To account for other components in a wall such as framing, first calculate the U-value (= 1/R-value) of each component, then the area-weighted average U-value. An average R-value is 1/(average U-value). For example, if 10% of the area is 4 inches of softwood (R-value 5.6) and 90% is 2 inches of silica aerogel (R-value 20), the area-weighted U-value is 0.1/5.6 + 0.9/20 ≈ 0.0629 and the weighted R-value is 1/0.0629 ≈ 15.9.

== Controversy ==

=== Thermal conductivity versus apparent thermal conductivity ===
Thermal conductivity is conventionally defined as the rate of thermal conduction through a material per unit area per unit thickness per unit temperature differential (ΔT). The inverse of conductivity is resistivity (or R per unit thickness). Thermal conductance is the rate of heat flux through a unit area at the installed thickness and any given ΔT.

Experimentally, thermal conduction is measured by placing the material in contact between two conducting plates and measuring the energy flux required to maintain a certain temperature gradient.

For the most part, testing the R-value of insulation is done at a steady temperature, usually about 70 F with no surrounding air movement. Since these are ideal conditions, the listed R-value for insulation will almost certainly be higher than it would be in actual use, because most situations with insulation are under different conditions

A definition of R-value based on apparent thermal conductivity has been proposed in document C168 published by the American Society for Testing and Materials. This describes heat being transferred by all three mechanisms—conduction, radiation, and convection.

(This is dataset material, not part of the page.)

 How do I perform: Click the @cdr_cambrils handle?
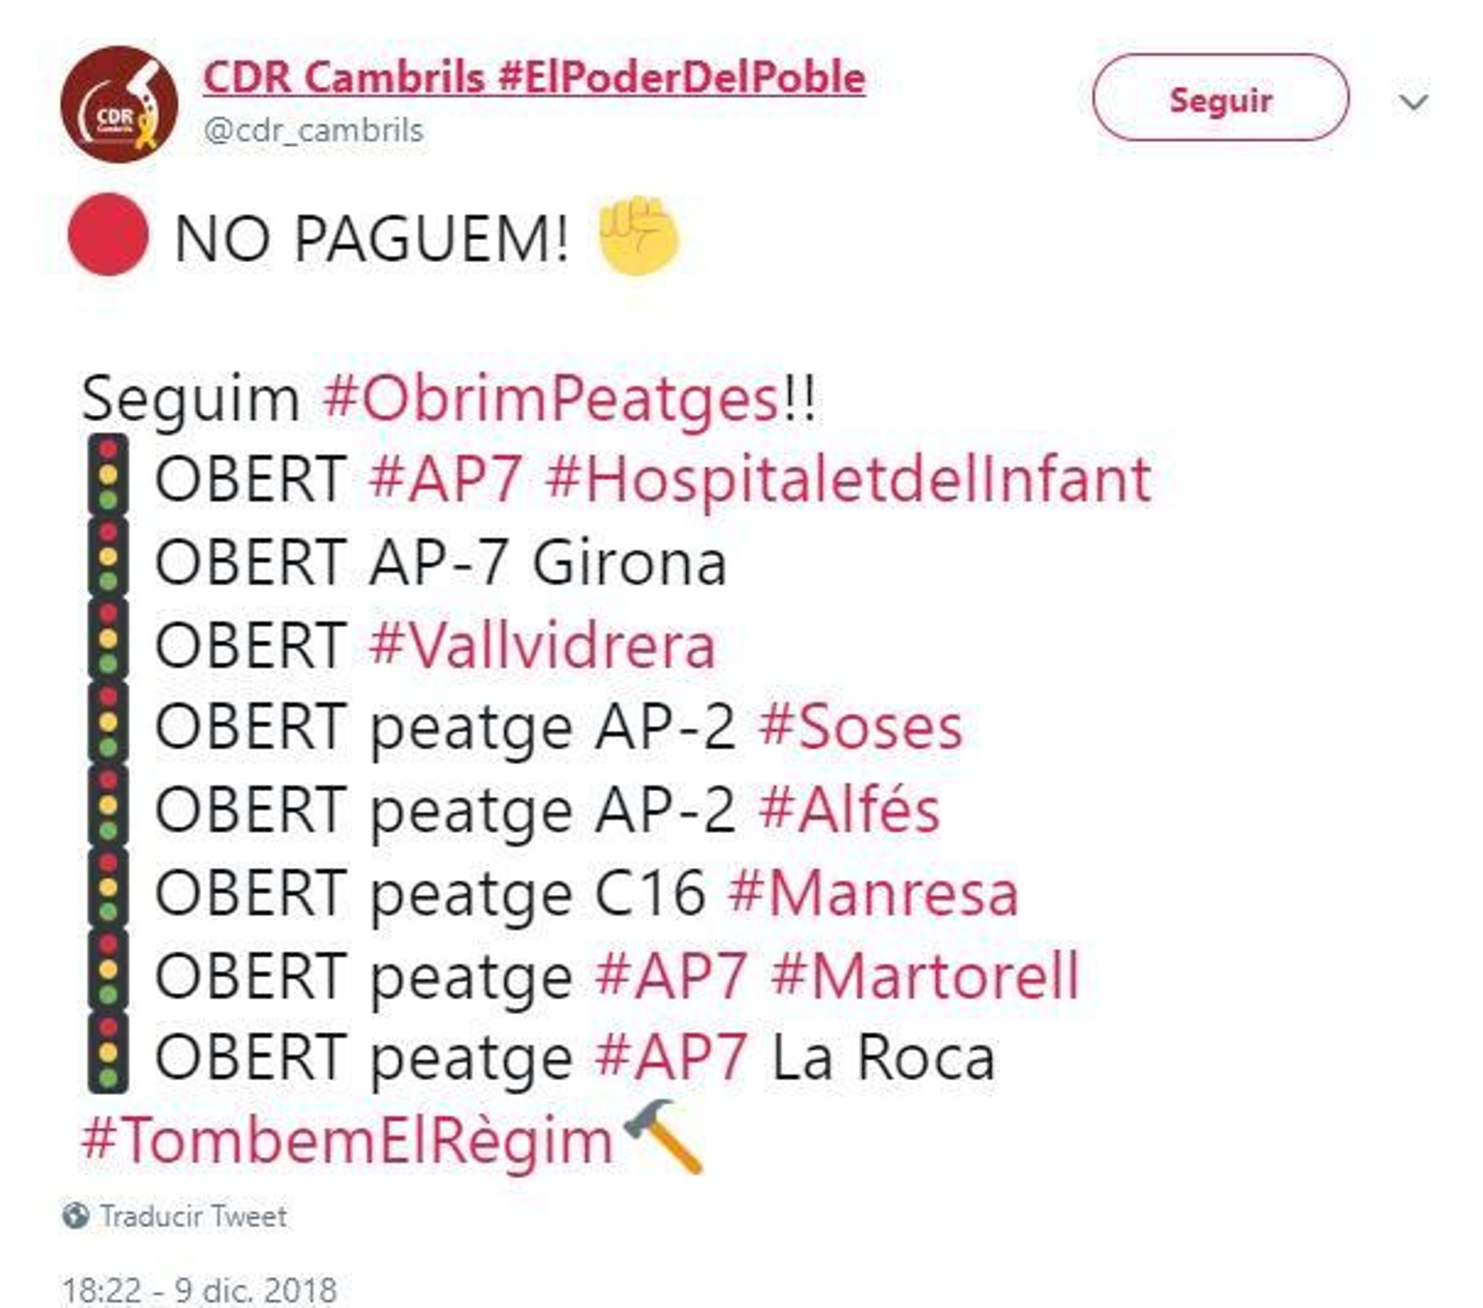coord(313,131)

Debate remains among representatives from different segments of the U.S. insulation industry during revision of the U.S. FTC's regulations about advertising R-values illustrating the complexity of the issues.

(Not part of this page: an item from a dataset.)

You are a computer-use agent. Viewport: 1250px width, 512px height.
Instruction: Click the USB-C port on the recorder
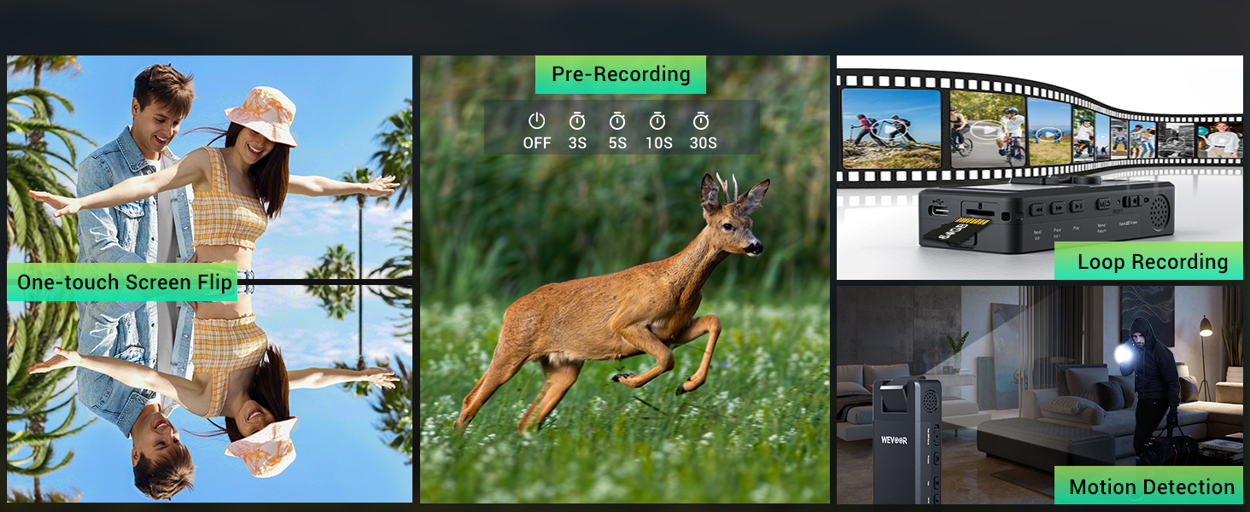click(x=939, y=211)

=== Surface temperature in relationship to mode of heat transfer ===
There are weaknesses to using a single laboratory model to simultaneously assess the properties of a material to resist conducted, radiated, and convective heating. Surface temperature varies depending on the mode of heat transfer. If we assume idealized heat transfer between the air on each side and the surface of the insulation, the surface temperature of the insulator would equal the air temperature on each side. In response to thermal radiation, surface temperature depends on the thermal emissivity of the material. Low-emissivity surfaces such as shiny metal foil will reduce heat transfer by radiation. Convection will alter the rate of heat transfer between the air and the surface of the insulator, depending on the flow characteristics of the air (or other fluid) in contact with it. With multiple modes of heat transfer, the final surface temperature (and hence the observed energy flux and calculated R-value) will be dependent on the relative contributions of radiation, conduction, and convection, even though the total energy contribution remains the same.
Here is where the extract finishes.